» Task material

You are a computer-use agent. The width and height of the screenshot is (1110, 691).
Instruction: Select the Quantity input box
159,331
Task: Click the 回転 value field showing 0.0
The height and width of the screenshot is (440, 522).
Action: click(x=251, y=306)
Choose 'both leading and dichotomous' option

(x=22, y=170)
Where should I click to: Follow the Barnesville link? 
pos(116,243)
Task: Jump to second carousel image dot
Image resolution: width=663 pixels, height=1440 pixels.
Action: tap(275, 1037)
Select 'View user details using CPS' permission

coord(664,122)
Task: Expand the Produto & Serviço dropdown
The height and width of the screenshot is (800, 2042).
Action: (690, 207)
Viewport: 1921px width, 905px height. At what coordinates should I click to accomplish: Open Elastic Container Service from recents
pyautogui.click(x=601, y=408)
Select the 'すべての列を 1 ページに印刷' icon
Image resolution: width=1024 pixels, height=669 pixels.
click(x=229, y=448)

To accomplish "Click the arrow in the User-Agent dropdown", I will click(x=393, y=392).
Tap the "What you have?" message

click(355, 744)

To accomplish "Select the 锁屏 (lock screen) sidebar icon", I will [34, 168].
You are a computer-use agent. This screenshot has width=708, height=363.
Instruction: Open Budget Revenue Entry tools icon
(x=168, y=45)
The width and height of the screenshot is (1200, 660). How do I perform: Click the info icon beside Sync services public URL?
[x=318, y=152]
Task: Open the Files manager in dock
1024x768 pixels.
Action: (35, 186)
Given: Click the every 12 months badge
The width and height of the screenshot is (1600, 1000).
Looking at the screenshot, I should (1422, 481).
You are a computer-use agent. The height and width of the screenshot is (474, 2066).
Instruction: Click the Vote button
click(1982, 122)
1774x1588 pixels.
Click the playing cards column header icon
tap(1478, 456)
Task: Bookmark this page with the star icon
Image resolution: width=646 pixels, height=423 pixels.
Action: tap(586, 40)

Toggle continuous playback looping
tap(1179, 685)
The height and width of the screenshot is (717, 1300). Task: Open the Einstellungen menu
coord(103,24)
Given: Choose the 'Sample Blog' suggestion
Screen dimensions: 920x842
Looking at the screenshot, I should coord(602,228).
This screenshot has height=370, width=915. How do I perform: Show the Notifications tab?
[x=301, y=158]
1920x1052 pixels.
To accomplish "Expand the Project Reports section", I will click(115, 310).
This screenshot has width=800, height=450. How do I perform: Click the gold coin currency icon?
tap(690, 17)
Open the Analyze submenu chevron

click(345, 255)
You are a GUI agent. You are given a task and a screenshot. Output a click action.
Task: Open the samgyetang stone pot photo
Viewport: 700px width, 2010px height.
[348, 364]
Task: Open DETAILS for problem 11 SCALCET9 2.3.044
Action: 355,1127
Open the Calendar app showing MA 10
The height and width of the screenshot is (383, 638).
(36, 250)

» Task
Search the listing for the string "dropdown". Copy each line where it is found.

» Problem solution
Task: Expand the Produto & Serviço dropdown
To accomplish "Click the arrow in the User-Agent dropdown", I will click(x=393, y=392).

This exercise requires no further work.